She worked like the devil to correct that. She dug up new dinner recipes and spent hours in the kitchen; she was forever on a diet; and she was, if possible, even tidier about her clothes. But the effect of all the effort was just awful. She was a little slimmer, yes—even with her new efforts to be a gourmet chef—but it was like watching her shrink into herself, watching her revert to some Southern version of the timid souls so many of us were in junior high school, when all the girls had discovered boys while so very few of the boys had discovered us back.
Writing-wise, we finished Aspects of the Novel that April, so that now anyone overhearing us in the park might think we actually knew what we were talking about. We’d say things like “Even when we talk to ourselves we’re never completely honest, so our characters shouldn’t be either.” (That was from Kath’s favorite chapter, the one on characters, which she called “people” because Forster did; he was forever using Jane Austen as an example in that chapter, and Kath knew the “people” in the Jane Austen novels about as well as we knew our own children.) We started typing our work, too, and making multiple carbon copies—just stick four carbons behind the original and bang as hard as possible on the keys—and we were taking each other’s writing home and reading it, which is a different experience from listening to it being read, believe me. We could reread lines and consider them more carefully, and jot down notes in the margins, which led to much more detailed critiques. And we could take each other’s notes home with us, so when we couldn’t quite remember what exactly Ally, say, had disliked about a particular line of dialogue, we could turn to her very words.
Our writing was getting better, too. Kath’s journal pages were filling, and Ally’s “Not Some Duck” was beginning to seem like it might someday actually quack. Linda was integrating Golda Meir’s becoming prime minister of Israel and the war protests at Stanford into her stories in a way that enriched rather than overwhelmed; her setting might be the law commune on Alma, where the Shell station is now, or her character might wear a women’s lib “brassy” on a chain around her neck (as Linda herself had started doing), but the stories were more and more about the emotions of her characters, rather than their politics.

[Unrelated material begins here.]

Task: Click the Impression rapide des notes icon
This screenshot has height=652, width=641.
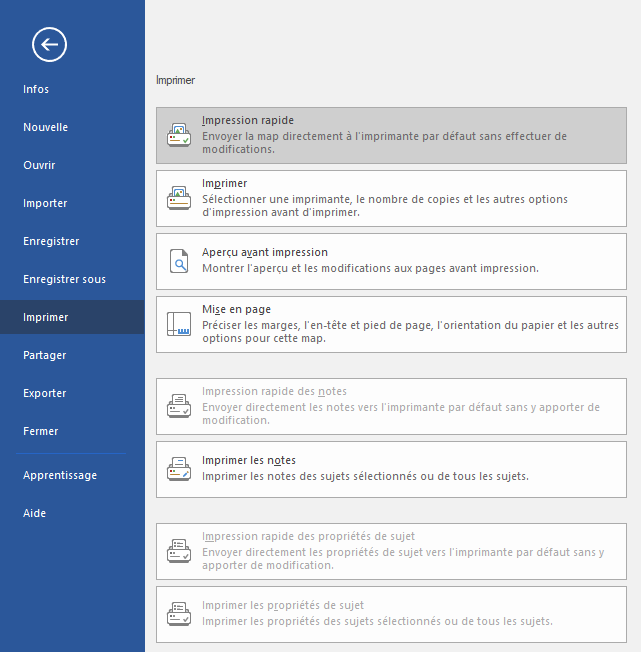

Brett was at the head of the class in this, as in all things. Late that June, she swore that before the Apollo 11 astronauts returned from the moon a few weeks later she would finish a draft of her novel—“her Breakfast,” we called it even though it was a mystery, even though it wasn’t anything like Breakfast at Tiffany’s except that in both books a young woman walked away from her past. By then, she was big-as-a-mansion pregnant, due at the end of July, and she was working so hard to finish you’d have thought she was afraid her free hand for writing would be taken with this second hand to hold, this new baby, and she’d never find time to write again. Never mind that she was quite sure the novel was nothing. It would be “such fun” to have a draft of a novel finished, she admitted, but she wouldn’t allow the possibility that it might be published someday. “Such fun.” That was all this was, she was quite sure of that.
We all thought she was just being modest.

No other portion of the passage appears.